# WORK ITEM
After finding the line containing "Open the Java language selector dropdown" below, please output that line and each following one through the line containing "Switch request view", exactly as written.

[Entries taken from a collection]
+ + +
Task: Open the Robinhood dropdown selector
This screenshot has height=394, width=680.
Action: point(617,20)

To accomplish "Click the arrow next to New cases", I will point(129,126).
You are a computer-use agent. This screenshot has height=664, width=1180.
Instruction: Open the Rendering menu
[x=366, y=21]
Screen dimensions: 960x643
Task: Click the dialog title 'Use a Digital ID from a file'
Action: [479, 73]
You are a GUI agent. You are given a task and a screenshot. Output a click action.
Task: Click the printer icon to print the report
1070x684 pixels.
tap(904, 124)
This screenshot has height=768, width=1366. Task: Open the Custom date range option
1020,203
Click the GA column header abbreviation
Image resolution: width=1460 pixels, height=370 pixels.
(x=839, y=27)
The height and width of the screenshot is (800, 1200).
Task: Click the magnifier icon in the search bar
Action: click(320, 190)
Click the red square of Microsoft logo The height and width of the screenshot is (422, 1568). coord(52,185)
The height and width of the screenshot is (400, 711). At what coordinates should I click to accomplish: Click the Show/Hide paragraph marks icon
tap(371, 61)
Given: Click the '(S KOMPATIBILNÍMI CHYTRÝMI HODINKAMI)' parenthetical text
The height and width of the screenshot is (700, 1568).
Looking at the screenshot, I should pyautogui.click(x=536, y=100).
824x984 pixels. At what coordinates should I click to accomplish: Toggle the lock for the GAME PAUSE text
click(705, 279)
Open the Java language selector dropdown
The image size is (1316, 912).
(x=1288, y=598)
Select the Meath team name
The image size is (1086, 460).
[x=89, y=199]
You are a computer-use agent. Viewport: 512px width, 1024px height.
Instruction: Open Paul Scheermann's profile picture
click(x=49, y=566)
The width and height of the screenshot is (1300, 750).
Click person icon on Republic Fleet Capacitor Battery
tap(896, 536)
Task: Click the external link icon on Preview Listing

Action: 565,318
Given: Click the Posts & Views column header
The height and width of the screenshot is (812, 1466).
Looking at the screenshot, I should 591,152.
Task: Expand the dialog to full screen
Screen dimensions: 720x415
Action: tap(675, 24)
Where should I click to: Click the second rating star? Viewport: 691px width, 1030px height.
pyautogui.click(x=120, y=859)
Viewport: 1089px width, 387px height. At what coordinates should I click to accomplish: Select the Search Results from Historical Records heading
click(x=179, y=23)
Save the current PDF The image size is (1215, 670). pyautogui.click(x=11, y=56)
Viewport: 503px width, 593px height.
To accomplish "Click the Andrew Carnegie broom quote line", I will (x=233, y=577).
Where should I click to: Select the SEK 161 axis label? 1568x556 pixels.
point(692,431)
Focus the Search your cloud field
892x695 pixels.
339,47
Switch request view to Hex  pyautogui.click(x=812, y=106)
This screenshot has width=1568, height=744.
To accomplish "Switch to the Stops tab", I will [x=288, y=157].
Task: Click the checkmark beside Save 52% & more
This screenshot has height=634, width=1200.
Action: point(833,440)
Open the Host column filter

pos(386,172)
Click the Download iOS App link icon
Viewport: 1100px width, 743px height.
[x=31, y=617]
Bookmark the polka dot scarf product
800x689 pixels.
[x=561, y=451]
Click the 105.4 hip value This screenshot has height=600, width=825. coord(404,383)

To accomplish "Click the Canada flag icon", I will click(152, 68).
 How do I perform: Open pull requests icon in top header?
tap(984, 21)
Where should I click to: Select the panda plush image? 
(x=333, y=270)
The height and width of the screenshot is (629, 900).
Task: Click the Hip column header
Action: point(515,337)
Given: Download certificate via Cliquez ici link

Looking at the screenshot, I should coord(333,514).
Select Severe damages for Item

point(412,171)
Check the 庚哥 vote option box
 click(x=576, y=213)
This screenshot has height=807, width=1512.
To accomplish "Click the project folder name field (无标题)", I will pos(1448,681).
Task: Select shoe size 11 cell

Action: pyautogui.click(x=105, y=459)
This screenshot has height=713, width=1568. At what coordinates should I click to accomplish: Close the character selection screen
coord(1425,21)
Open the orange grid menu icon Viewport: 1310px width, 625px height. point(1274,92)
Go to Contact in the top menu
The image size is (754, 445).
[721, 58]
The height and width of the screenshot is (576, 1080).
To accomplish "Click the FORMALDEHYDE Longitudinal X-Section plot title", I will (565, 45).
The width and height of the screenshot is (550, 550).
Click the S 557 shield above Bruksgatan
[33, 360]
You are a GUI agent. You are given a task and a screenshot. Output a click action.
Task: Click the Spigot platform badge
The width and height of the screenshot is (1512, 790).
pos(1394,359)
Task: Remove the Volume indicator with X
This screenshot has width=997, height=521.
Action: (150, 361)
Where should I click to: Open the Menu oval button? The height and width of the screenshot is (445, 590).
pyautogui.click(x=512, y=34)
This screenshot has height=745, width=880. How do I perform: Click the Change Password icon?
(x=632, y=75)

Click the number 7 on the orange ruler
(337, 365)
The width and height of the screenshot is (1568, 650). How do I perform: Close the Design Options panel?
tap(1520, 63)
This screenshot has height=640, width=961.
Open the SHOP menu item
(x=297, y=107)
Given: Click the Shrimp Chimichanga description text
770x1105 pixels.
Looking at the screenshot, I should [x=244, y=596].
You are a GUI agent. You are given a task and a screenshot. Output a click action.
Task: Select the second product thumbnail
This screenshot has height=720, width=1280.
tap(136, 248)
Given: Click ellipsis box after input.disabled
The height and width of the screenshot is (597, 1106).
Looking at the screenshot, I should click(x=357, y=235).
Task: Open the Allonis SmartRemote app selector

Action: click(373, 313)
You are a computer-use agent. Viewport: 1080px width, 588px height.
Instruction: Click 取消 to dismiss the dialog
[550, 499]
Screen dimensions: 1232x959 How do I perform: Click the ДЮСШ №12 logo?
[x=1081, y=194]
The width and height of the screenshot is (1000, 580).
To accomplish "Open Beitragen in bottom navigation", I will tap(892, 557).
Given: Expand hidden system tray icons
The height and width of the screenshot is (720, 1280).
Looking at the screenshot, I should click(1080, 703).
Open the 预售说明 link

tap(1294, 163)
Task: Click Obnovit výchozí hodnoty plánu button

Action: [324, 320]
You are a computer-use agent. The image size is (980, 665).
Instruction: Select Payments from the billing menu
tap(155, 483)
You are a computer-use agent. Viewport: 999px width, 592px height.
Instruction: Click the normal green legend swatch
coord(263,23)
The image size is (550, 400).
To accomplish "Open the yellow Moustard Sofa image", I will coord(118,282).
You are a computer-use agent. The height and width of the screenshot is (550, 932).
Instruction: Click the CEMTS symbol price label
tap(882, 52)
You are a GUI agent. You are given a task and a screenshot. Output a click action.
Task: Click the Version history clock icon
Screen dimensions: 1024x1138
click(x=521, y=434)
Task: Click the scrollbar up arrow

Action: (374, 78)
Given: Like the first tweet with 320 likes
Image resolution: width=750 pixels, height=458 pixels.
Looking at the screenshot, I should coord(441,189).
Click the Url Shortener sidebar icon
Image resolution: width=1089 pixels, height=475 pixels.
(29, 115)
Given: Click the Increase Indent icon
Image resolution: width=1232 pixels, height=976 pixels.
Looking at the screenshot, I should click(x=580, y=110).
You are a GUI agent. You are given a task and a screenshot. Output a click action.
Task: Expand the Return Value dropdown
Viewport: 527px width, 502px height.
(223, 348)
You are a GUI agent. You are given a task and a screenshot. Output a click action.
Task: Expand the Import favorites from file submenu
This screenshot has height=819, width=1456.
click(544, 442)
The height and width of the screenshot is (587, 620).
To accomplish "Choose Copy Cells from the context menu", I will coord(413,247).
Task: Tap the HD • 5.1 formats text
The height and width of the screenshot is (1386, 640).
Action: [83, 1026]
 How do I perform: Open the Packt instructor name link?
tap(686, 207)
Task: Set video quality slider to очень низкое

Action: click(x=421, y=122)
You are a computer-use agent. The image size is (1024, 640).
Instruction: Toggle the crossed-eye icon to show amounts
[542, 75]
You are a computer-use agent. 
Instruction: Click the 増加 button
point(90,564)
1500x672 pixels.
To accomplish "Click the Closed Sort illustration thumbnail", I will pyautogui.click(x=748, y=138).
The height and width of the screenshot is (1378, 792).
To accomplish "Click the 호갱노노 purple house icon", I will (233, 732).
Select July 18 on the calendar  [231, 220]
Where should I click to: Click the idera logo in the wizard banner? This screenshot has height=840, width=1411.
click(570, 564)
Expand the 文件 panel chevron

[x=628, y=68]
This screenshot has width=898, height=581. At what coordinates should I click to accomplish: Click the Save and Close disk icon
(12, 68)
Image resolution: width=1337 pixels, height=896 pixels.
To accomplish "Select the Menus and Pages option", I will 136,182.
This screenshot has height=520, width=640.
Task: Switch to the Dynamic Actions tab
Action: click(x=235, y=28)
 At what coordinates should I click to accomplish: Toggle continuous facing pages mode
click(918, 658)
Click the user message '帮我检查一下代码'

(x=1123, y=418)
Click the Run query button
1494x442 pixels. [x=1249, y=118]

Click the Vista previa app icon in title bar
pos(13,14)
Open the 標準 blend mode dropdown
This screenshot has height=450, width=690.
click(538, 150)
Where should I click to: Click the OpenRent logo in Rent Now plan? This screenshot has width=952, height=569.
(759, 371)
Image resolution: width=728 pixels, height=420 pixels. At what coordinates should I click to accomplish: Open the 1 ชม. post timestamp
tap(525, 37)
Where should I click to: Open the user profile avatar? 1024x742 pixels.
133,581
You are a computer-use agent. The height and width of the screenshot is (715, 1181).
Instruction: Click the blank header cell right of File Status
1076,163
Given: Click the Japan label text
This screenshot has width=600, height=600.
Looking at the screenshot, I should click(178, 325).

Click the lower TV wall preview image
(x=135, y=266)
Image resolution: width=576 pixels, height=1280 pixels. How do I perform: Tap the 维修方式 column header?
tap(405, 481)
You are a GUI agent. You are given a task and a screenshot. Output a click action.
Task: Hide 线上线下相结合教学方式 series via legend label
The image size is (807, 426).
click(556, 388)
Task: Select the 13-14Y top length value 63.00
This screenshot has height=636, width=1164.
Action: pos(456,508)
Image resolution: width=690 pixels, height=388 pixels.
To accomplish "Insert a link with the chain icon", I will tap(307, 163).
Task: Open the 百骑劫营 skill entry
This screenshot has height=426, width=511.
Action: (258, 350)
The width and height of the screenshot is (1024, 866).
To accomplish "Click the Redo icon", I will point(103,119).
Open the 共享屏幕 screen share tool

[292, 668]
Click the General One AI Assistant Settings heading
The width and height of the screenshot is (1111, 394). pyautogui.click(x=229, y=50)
+ + +
# TASK SOLUTION
Open the Java language selector dropdown
The image size is (1316, 912).
(x=1288, y=598)
Select the Meath team name
The image size is (1086, 460).
[x=89, y=199]
You are a computer-use agent. Viewport: 512px width, 1024px height.
Instruction: Open Paul Scheermann's profile picture
click(x=49, y=566)
The width and height of the screenshot is (1300, 750).
Click person icon on Republic Fleet Capacitor Battery
tap(896, 536)
Task: Click the external link icon on Preview Listing

Action: 565,318
Given: Click the Posts & Views column header
The height and width of the screenshot is (812, 1466).
Looking at the screenshot, I should 591,152.
Task: Expand the dialog to full screen
Screen dimensions: 720x415
Action: tap(675, 24)
Where should I click to: Click the second rating star? Viewport: 691px width, 1030px height.
pyautogui.click(x=120, y=859)
Viewport: 1089px width, 387px height. At what coordinates should I click to accomplish: Select the Search Results from Historical Records heading
click(x=179, y=23)
Save the current PDF The image size is (1215, 670). pyautogui.click(x=11, y=56)
Viewport: 503px width, 593px height.
To accomplish "Click the Andrew Carnegie broom quote line", I will (x=233, y=577).
Where should I click to: Select the SEK 161 axis label? 1568x556 pixels.
point(692,431)
Focus the Search your cloud field
892x695 pixels.
339,47
Switch request view to Hex  pyautogui.click(x=812, y=106)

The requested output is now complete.